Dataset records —
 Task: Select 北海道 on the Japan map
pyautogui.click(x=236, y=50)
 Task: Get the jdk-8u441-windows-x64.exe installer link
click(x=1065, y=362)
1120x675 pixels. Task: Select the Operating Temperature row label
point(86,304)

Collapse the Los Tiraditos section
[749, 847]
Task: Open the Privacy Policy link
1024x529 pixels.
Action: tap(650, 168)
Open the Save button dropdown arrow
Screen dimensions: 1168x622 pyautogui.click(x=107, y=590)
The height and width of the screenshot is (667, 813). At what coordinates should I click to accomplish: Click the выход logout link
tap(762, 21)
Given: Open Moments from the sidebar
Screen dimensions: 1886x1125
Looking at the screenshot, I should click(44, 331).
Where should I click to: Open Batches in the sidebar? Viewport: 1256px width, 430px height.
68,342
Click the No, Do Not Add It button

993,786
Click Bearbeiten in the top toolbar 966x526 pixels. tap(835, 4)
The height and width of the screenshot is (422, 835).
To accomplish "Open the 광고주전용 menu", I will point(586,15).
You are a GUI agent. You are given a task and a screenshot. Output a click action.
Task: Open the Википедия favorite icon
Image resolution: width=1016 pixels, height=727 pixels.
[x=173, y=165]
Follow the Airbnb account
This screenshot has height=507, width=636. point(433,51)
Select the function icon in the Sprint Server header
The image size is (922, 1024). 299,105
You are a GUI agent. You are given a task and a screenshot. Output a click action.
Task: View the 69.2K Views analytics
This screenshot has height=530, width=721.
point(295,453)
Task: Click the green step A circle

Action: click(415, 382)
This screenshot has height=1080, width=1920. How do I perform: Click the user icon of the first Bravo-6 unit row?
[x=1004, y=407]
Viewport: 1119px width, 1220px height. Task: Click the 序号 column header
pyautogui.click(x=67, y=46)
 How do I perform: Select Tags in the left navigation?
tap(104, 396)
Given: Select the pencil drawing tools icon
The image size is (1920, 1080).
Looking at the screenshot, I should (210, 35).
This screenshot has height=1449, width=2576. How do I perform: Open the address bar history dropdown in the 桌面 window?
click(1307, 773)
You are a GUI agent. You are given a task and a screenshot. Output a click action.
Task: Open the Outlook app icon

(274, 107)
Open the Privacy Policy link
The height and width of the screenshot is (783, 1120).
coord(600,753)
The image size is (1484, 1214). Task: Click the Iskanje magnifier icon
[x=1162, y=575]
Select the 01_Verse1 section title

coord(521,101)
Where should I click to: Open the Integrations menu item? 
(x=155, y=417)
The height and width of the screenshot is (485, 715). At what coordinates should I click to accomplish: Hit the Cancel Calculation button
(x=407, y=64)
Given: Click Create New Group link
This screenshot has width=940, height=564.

Requirements — Render every line of the records above as a JSON list of strings, one string per line, leaving out blank lines.

Final answer —
[
  " Task: Select 北海道 on the Japan map",
  "pyautogui.click(x=236, y=50)",
  " Task: Get the jdk-8u441-windows-x64.exe installer link",
  "click(x=1065, y=362)",
  "1120x675 pixels. Task: Select the Operating Temperature row label",
  "point(86,304)",
  "Collapse the Los Tiraditos section",
  "[749, 847]",
  "Task: Open the Privacy Policy link",
  "1024x529 pixels.",
  "Action: tap(650, 168)",
  "Open the Save button dropdown arrow",
  "Screen dimensions: 1168x622 pyautogui.click(x=107, y=590)",
  "The height and width of the screenshot is (667, 813). At what coordinates should I click to accomplish: Click the выход logout link",
  "tap(762, 21)",
  "Given: Open Moments from the sidebar",
  "Screen dimensions: 1886x1125",
  "Looking at the screenshot, I should click(44, 331).",
  "Where should I click to: Open Batches in the sidebar? Viewport: 1256px width, 430px height.",
  "68,342",
  "Click the No, Do Not Add It button",
  "993,786",
  "Click Bearbeiten in the top toolbar 966x526 pixels. tap(835, 4)",
  "The height and width of the screenshot is (422, 835).",
  "To accomplish \"Open the 광고주전용 menu\", I will point(586,15).",
  "You are a GUI agent. You are given a task and a screenshot. Output a click action.",
  "Task: Open the Википедия favorite icon",
  "Image resolution: width=1016 pixels, height=727 pixels.",
  "[x=173, y=165]",
  "Follow the Airbnb account",
  "This screenshot has height=507, width=636. point(433,51)",
  "Select the function icon in the Sprint Server header",
  "The image size is (922, 1024). 299,105",
  "You are a GUI agent. You are given a task and a screenshot. Output a click action.",
  "Task: View the 69.2K Views analytics",
  "This screenshot has height=530, width=721.",
  "point(295,453)",
  "Task: Click the green step A circle",
  "Action: click(415, 382)",
  "This screenshot has height=1080, width=1920. How do I perform: Click the user icon of the first Bravo-6 unit row?",
  "[x=1004, y=407]",
  "Viewport: 1119px width, 1220px height. Task: Click the 序号 column header",
  "pyautogui.click(x=67, y=46)",
  " How do I perform: Select Tags in the left navigation?",
  "tap(104, 396)",
  "Given: Select the pencil drawing tools icon",
  "The image size is (1920, 1080).",
  "Looking at the screenshot, I should (210, 35).",
  "This screenshot has height=1449, width=2576. How do I perform: Open the address bar history dropdown in the 桌面 window?",
  "click(1307, 773)",
  "You are a GUI agent. You are given a task and a screenshot. Output a click action.",
  "Task: Open the Outlook app icon",
  "(274, 107)",
  "Open the Privacy Policy link",
  "The height and width of the screenshot is (783, 1120).",
  "coord(600,753)",
  "The image size is (1484, 1214). Task: Click the Iskanje magnifier icon",
  "[x=1162, y=575]",
  "Select the 01_Verse1 section title",
  "coord(521,101)",
  "Where should I click to: Open the Integrations menu item? ",
  "(x=155, y=417)",
  "The height and width of the screenshot is (485, 715). At what coordinates should I click to accomplish: Hit the Cancel Calculation button",
  "(x=407, y=64)",
  "Given: Click Create New Group link",
  "This screenshot has width=940, height=564."
]